Instructions to follow => Reproduce every line from the one containing "Click the 2027 Available Start Dates label" down to the end of the rows, requests included, leaving out the pictures. Multiply each coordinate in the answers by 1.65 and round it to a whole number, with halves going up.
-*-
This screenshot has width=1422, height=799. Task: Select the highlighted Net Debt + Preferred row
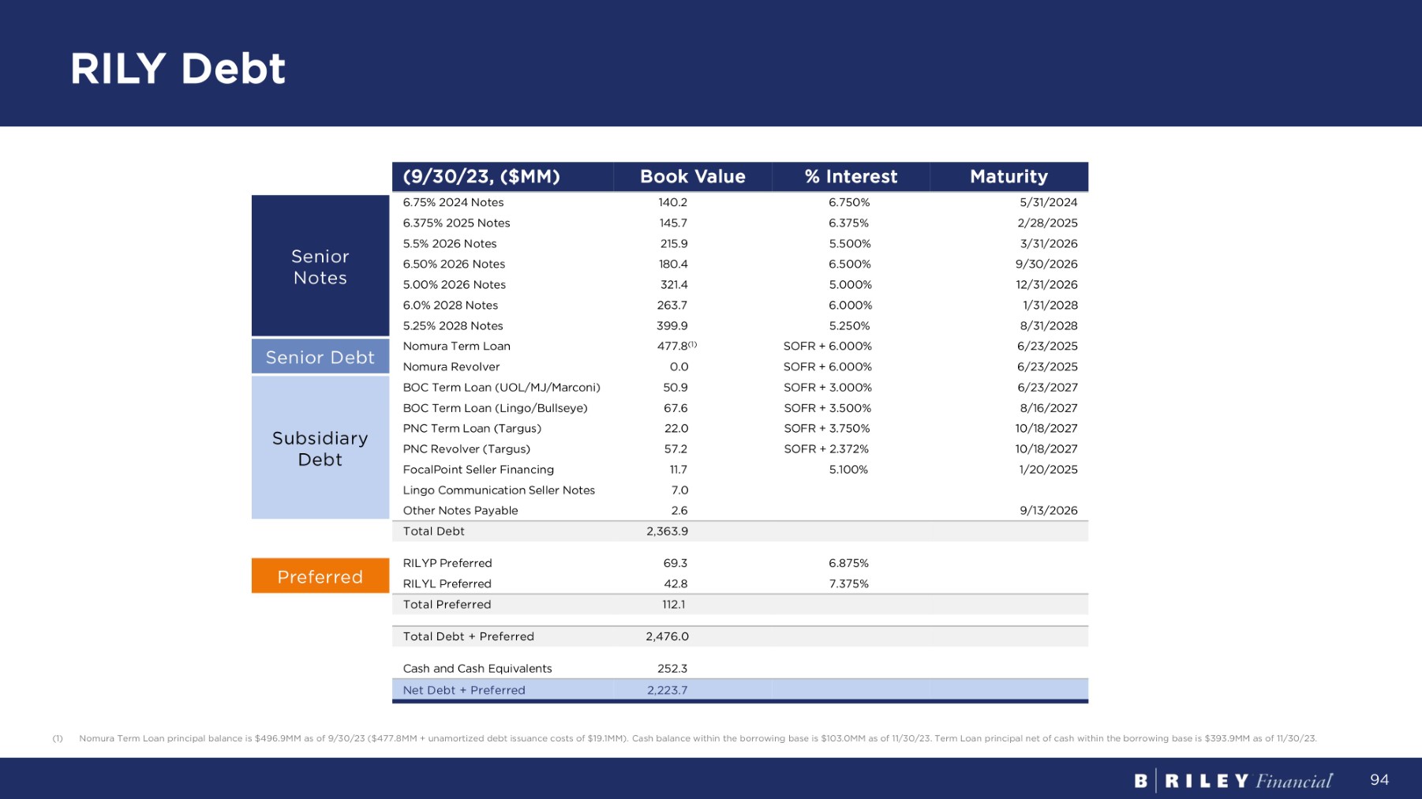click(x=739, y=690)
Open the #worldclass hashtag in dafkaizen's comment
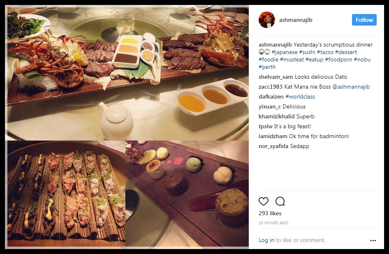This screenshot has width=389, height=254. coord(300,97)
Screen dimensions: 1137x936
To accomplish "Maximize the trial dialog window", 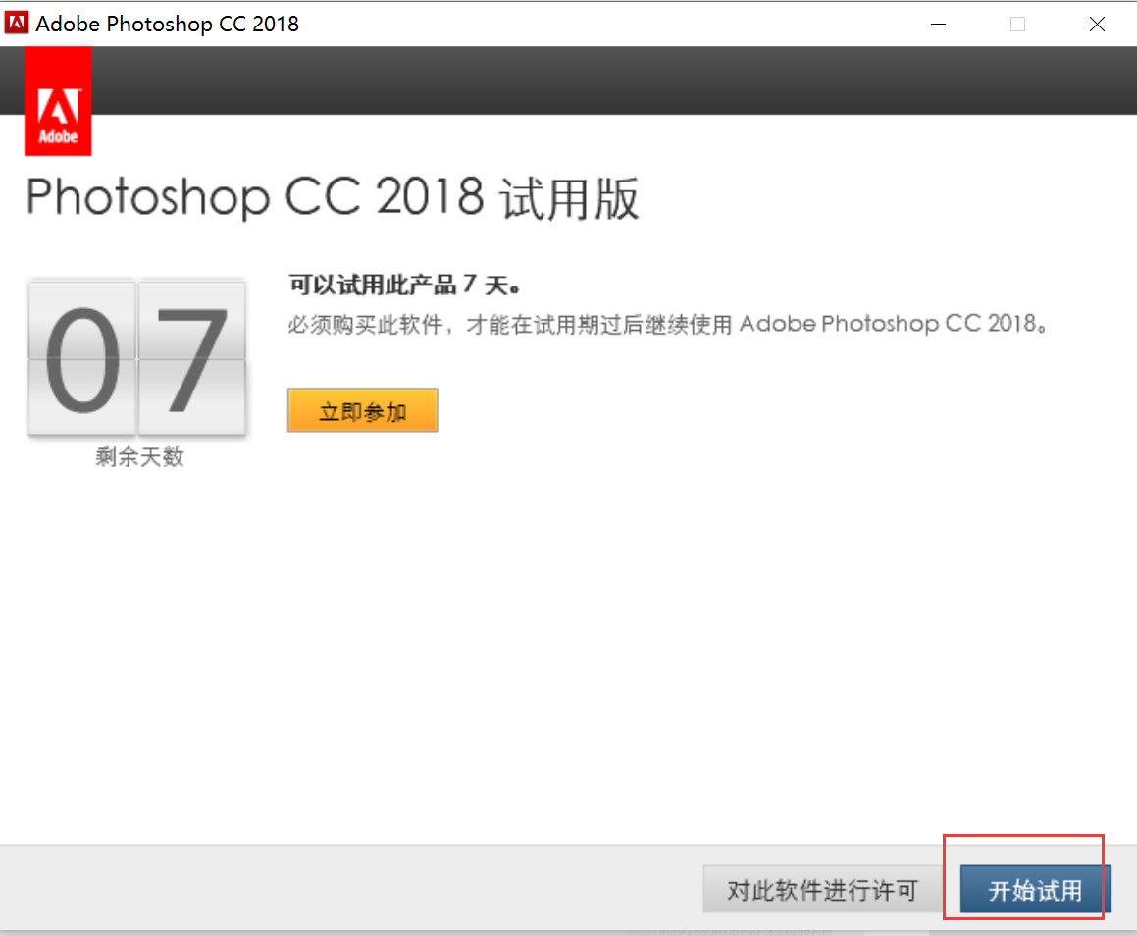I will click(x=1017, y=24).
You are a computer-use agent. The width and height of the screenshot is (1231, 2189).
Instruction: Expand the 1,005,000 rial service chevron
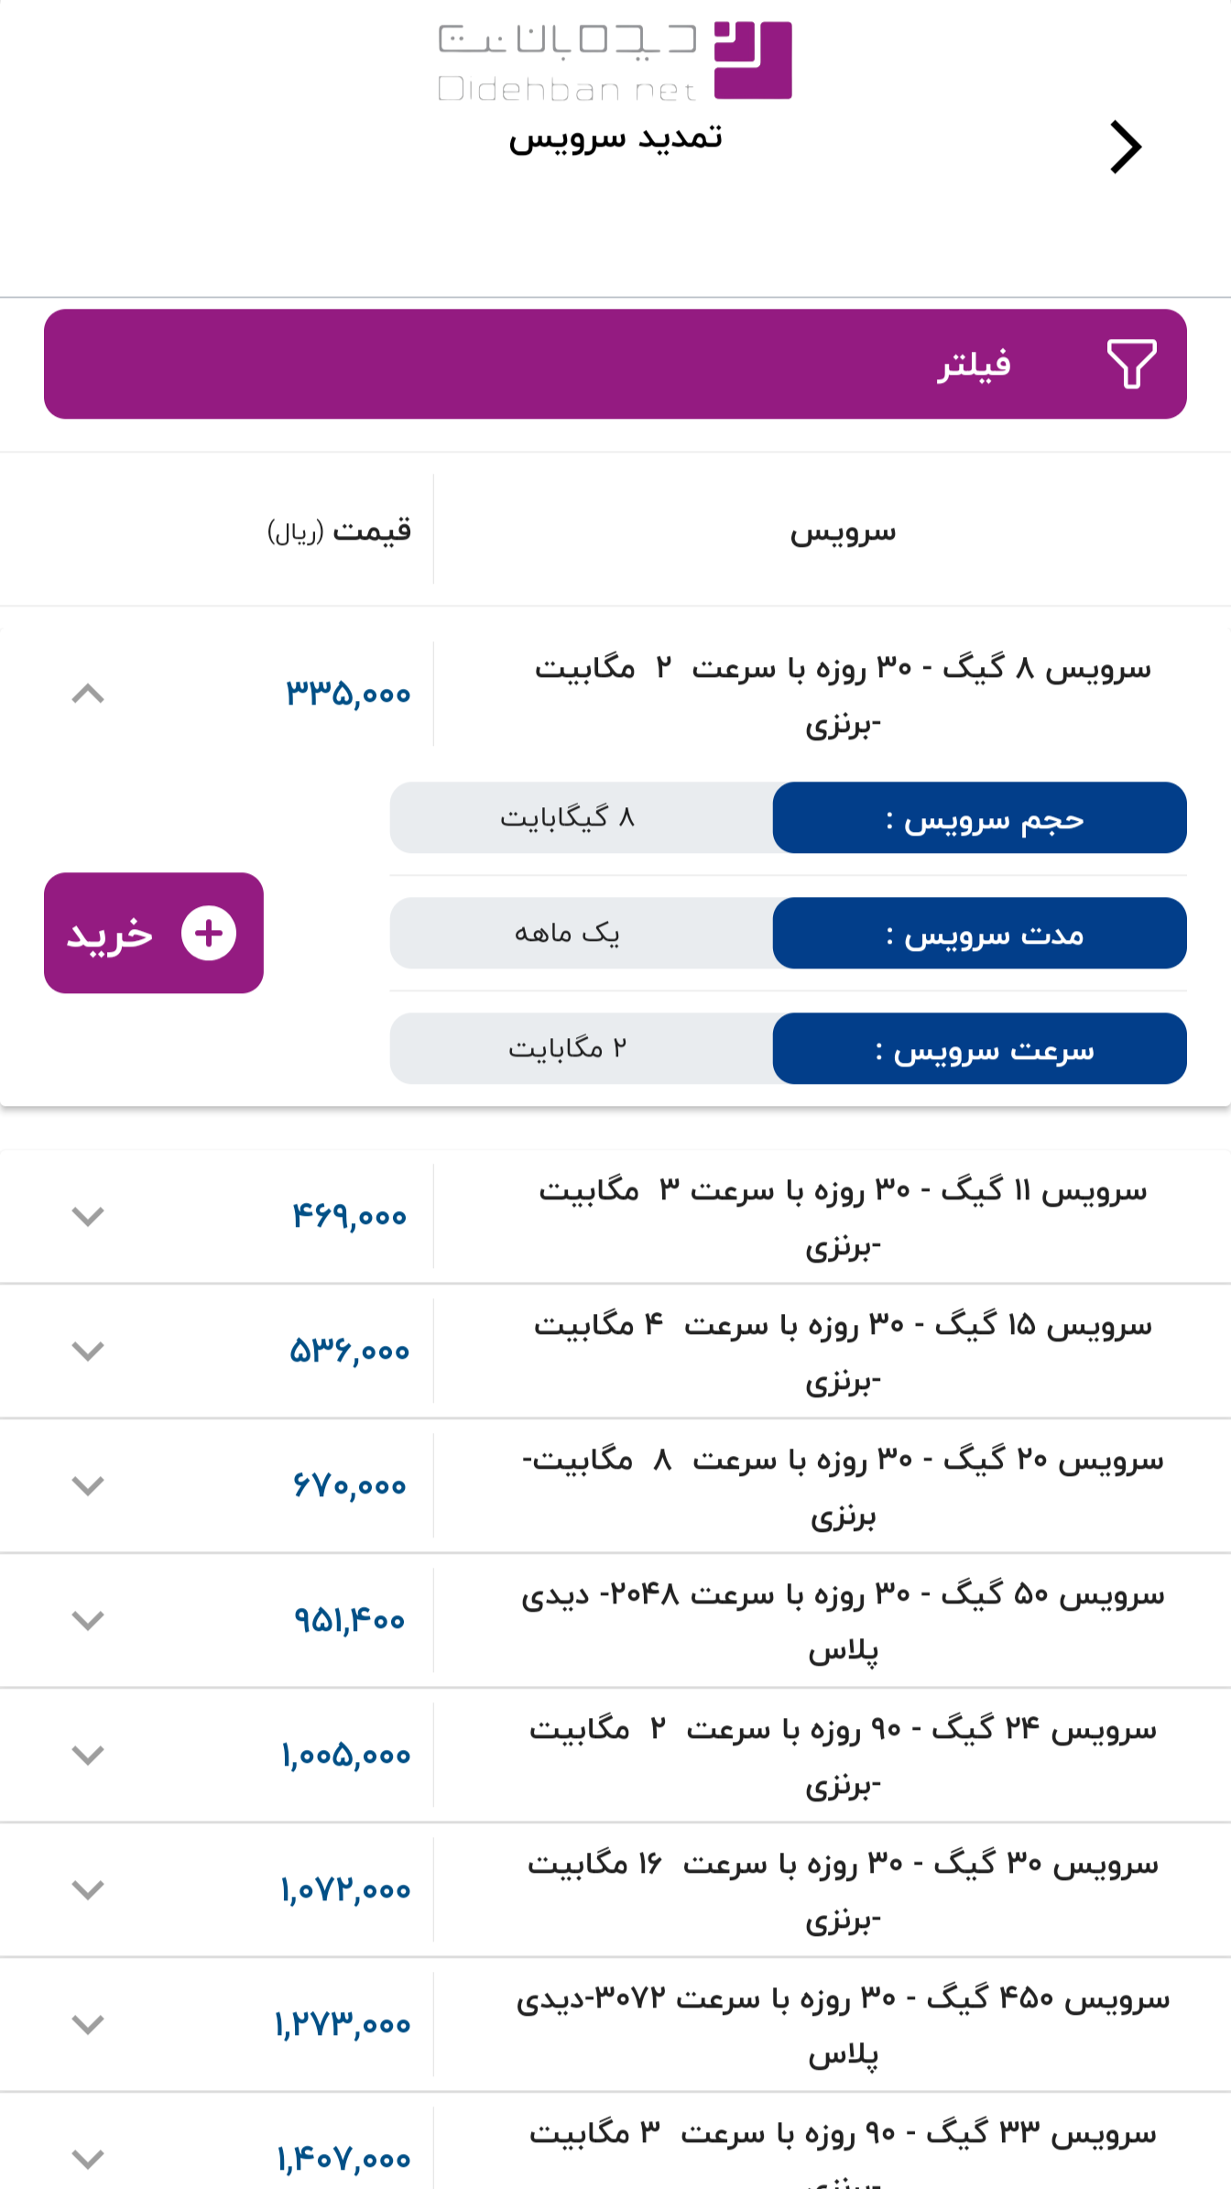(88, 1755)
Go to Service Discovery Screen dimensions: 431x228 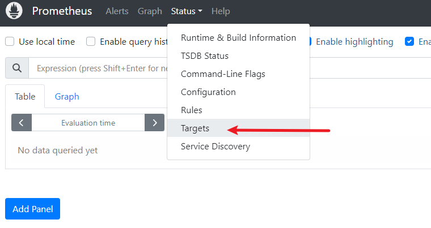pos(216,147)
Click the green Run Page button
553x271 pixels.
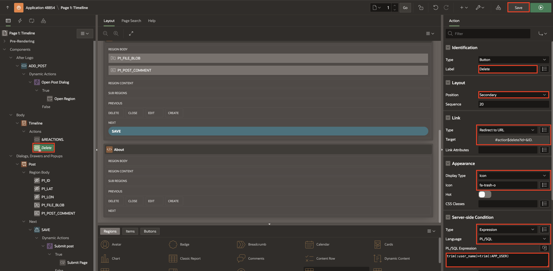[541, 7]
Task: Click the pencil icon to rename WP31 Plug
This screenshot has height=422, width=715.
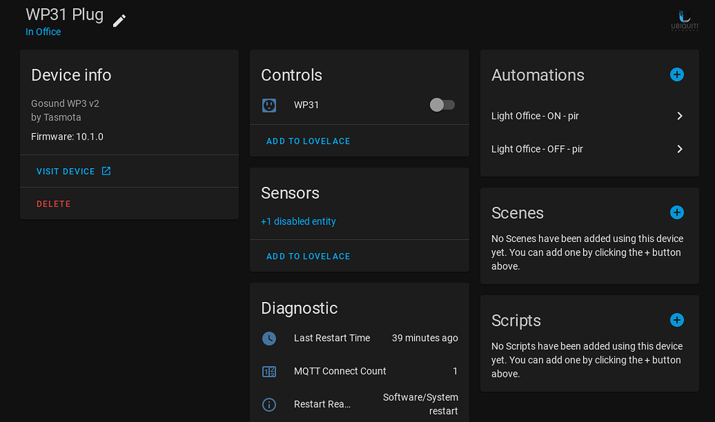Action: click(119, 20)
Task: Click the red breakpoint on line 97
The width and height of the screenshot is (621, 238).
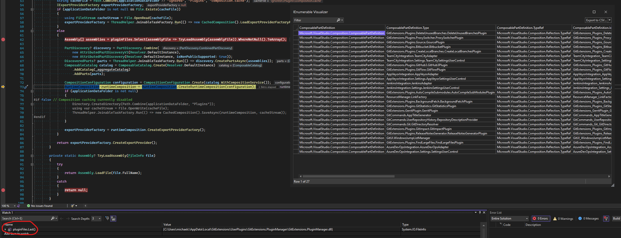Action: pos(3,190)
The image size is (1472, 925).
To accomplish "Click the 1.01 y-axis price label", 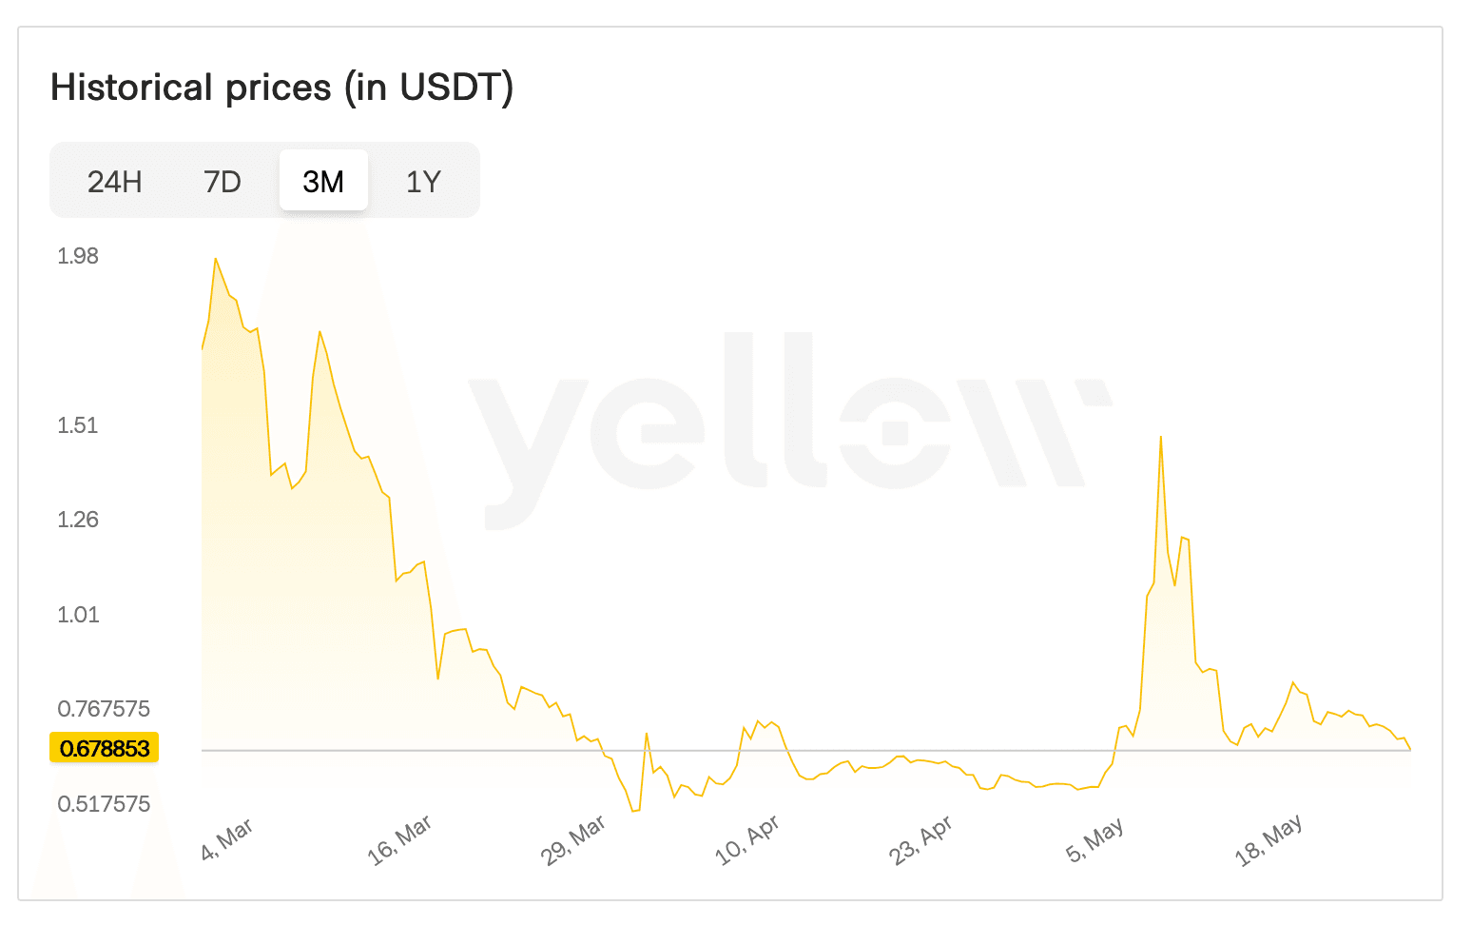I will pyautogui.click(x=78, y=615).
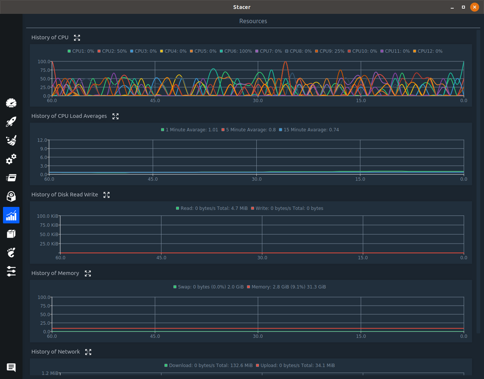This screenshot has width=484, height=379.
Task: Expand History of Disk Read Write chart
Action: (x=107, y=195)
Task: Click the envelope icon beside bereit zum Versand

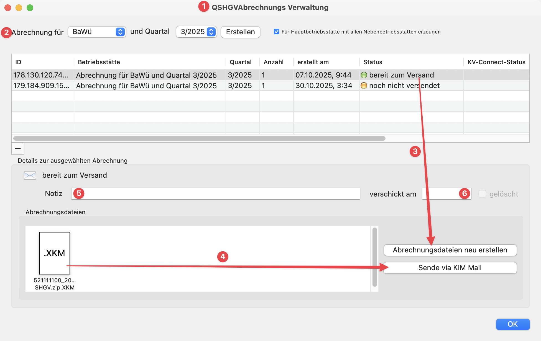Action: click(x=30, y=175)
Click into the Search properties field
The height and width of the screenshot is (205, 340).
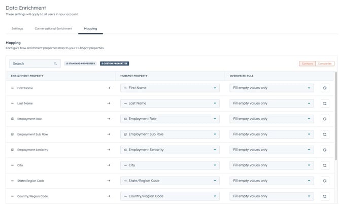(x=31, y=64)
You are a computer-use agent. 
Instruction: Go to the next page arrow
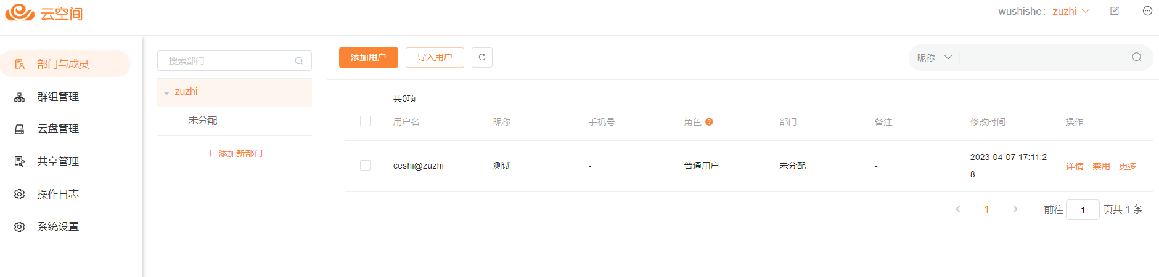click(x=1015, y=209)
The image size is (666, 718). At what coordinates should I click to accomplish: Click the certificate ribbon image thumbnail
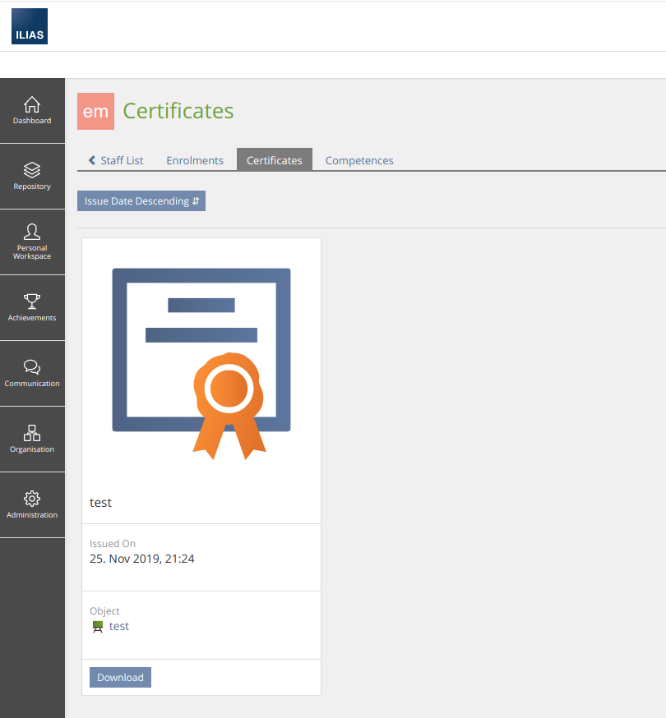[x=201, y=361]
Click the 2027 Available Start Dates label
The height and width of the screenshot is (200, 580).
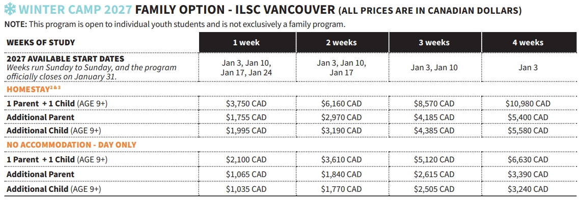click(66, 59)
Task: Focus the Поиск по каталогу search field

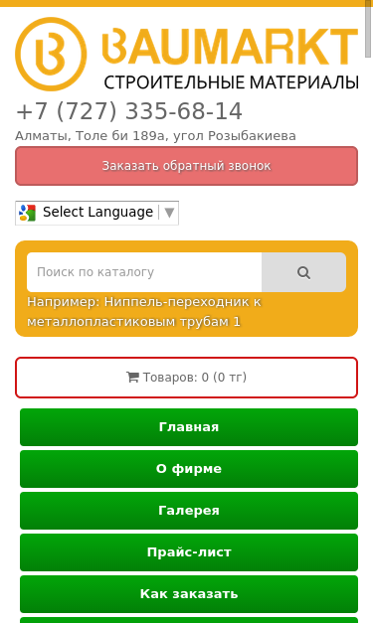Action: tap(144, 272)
-*-
Answer for this exercise =>
Click the 2027 Available Start Dates label
The height and width of the screenshot is (200, 580).
click(109, 97)
Task: Focus the Поиск по каталогу search field

Action: tap(238, 449)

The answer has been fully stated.